Using the heats of formation, determine what the heat of vaporization of water should be.
Heat of formation of water: -248.8 kJ/mol
The chemical reaction:
2CH4 + 3O2 => 2CO + 4H2O (balanced)
To determine the heat of vaporization of water, we'll need to use the given heat of formation of water and the enthalpy change in the reaction for converting water from its liquid phase to its gaseous phase.
1. First, let's determine the enthalpy change for the reaction given:
2CH4 + 3O2 => 2CO + 4H2O
From the balanced equation, we can see that 4 moles of water are produced for every 2 moles of CH4 (methane) reacted.
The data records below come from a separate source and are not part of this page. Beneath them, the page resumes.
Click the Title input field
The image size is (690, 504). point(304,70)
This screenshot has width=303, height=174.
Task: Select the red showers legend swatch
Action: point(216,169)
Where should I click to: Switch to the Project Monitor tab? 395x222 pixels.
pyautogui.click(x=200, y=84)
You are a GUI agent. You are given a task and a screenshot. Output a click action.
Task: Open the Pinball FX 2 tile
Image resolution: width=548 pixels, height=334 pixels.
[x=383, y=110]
Therefore, the enthalpy change in the reaction for the formation of 4 moles of water will be twice the enthalpy change for one mole of methane.
2. The enthalpy change for the reaction can be calculated using the heat of formation values:
ΔHrxn = Σ(Hf(products)) - Σ(Hf(reactants))
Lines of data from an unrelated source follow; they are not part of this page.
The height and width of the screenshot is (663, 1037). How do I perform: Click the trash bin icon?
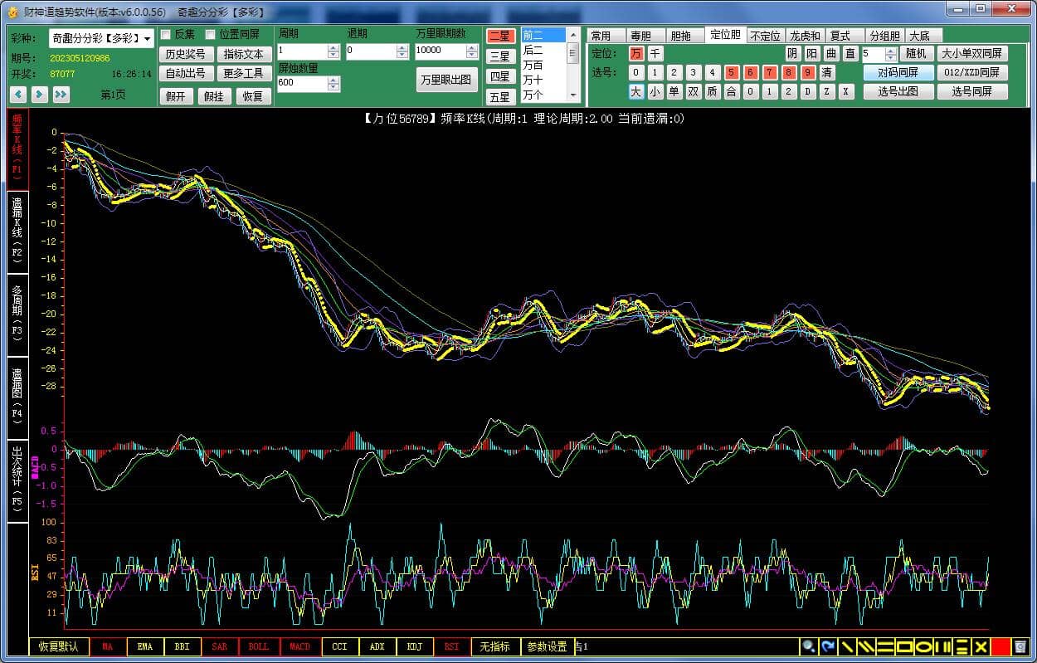coord(1020,646)
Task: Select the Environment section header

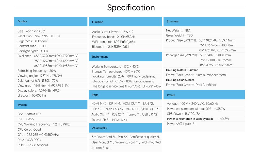Action: coord(100,57)
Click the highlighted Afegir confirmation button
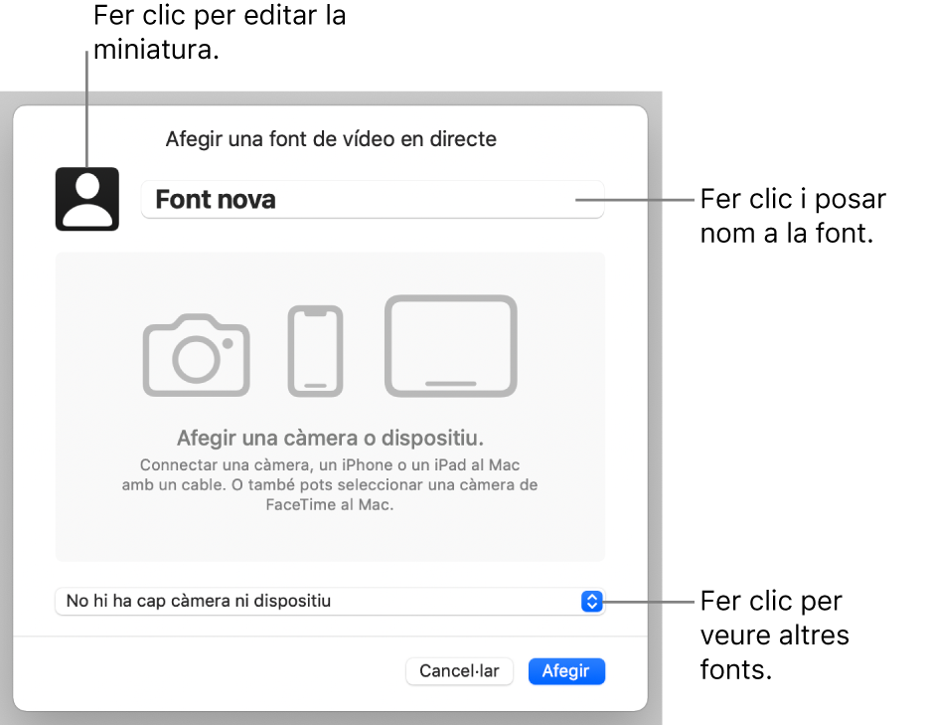 point(566,671)
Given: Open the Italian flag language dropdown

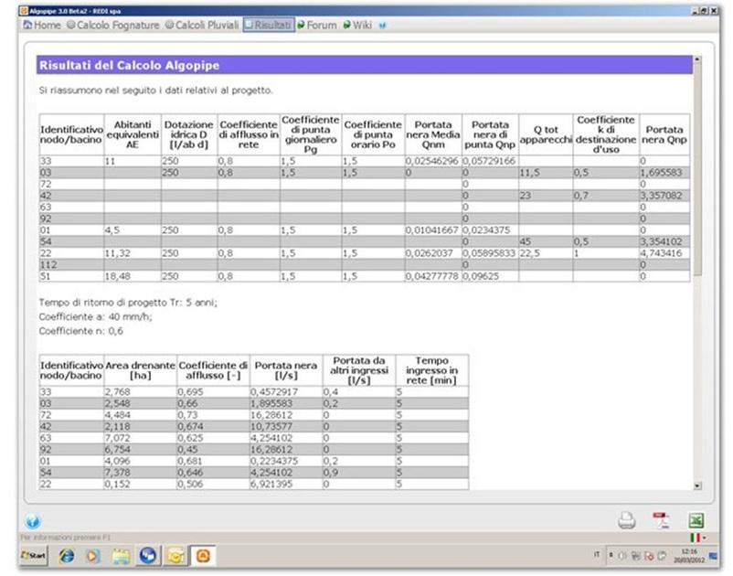Looking at the screenshot, I should point(697,539).
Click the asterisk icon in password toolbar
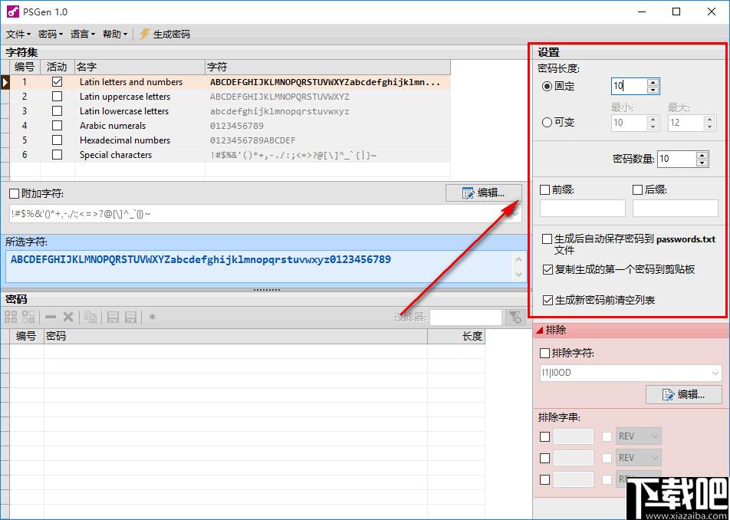The image size is (730, 520). [x=152, y=317]
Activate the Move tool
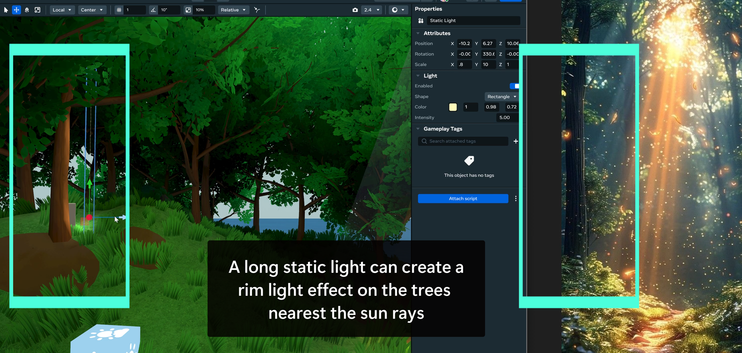The width and height of the screenshot is (742, 353). [17, 10]
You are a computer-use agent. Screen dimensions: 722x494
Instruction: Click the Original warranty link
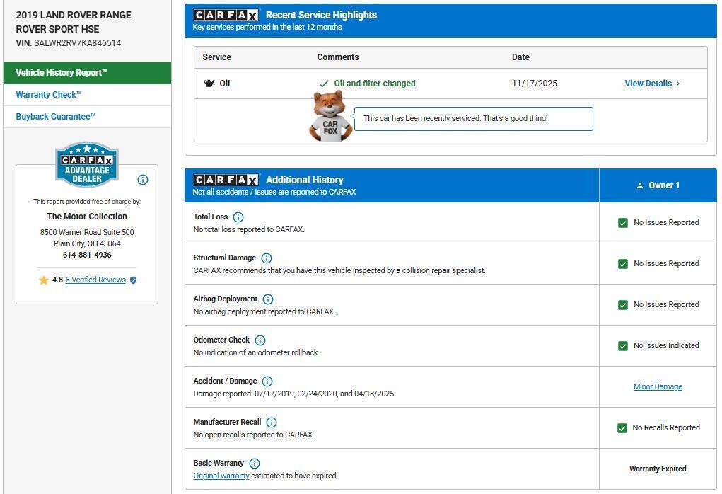point(221,476)
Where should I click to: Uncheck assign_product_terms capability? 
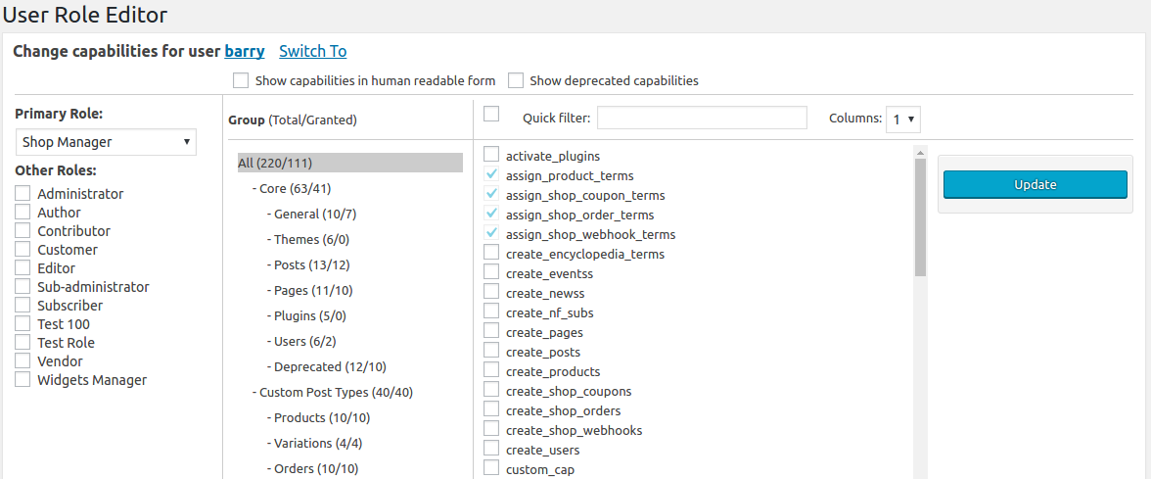click(x=491, y=174)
The heat of formation for CO is -110.5 kJ/mol, and the heat of formation for CH4 is -74.8 kJ/mol. Plugging in these values, we can calculate the enthalpy change for the reaction:
ΔHrxn = (2 × (-110.5 kJ/mol)) - (2 × (-74.8 kJ/mol))
= -221 kJ/mol + 149.6 kJ/mol
= -71.4 kJ/mol
3. Now, let's determine the enthalpy change for the vaporization of water:
The balanced equation shows that 4 moles of water are formed in the reaction. Therefore, the enthalpy change for 4 moles of water vaporizing will be four times the enthalpy change calculated in step 2.
ΔHvap = 4 × ΔHrxn
= 4 × (-71.4 kJ/mol)
= -285.6 kJ/mol
Therefore, the heat of vaporization of water should be approximately -285.6 kJ/mol.
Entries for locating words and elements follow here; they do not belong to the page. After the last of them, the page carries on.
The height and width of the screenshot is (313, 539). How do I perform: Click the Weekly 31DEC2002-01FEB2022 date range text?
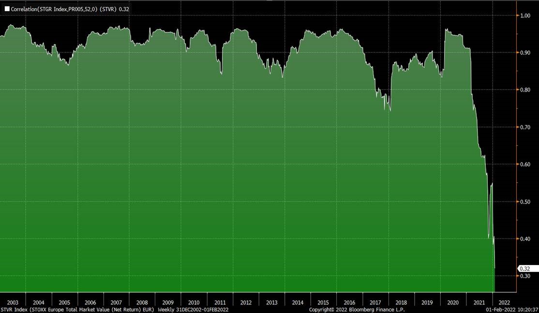[x=194, y=309]
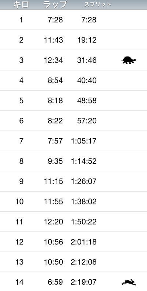Click the rabbit icon on kilometer 14
147x291 pixels.
coord(129,283)
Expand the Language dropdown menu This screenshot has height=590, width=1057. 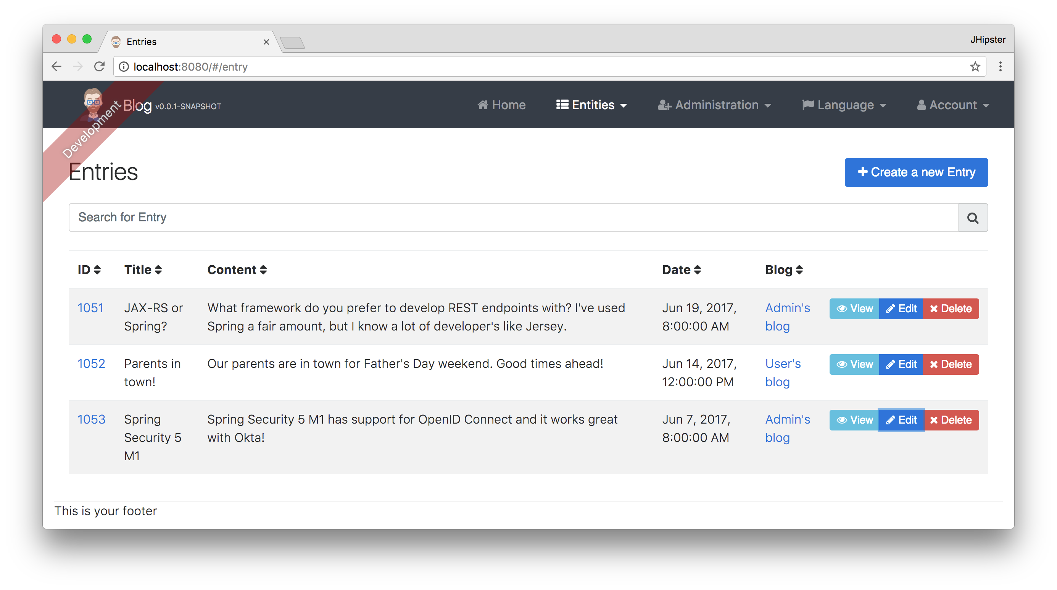click(x=844, y=105)
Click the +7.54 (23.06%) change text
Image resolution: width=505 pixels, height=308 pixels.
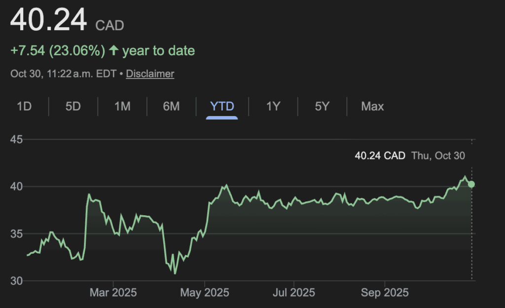point(58,51)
To determine the heat of vaporization of water using heats of formation, we can follow these steps:
1. Write out the balanced chemical equation for the vaporization of water:
H2O(l) => H2O(g)
2. Calculate the change in enthalpy (ΔH) for the reaction using the heat of formation values:
ΔH = ΣΔHf(products) - ΣΔHf(reactants)
Since we only have one product and one reactant, the equation simplifies to:
ΔH = ΔHf(H2O(g)) - ΔHf(H2O(l))
3. Look up the values of the heat of formation for both water in the respective phases and substitute them into the equation:
ΔH = ΔHf(H2O(g)) - ΔHf(H2O(l))
On the given information, you have the heat of formation of water in the liquid phase, which is -248.8 kJ/mol. Unfortunately, the heat of formation of water in the gas phase is not provided. Therefore, we cannot directly calculate the heat of vaporization of water using this method.
4. To determine the heat of vaporization of water, alternative methods, such as using experimental data or equations, need to be employed.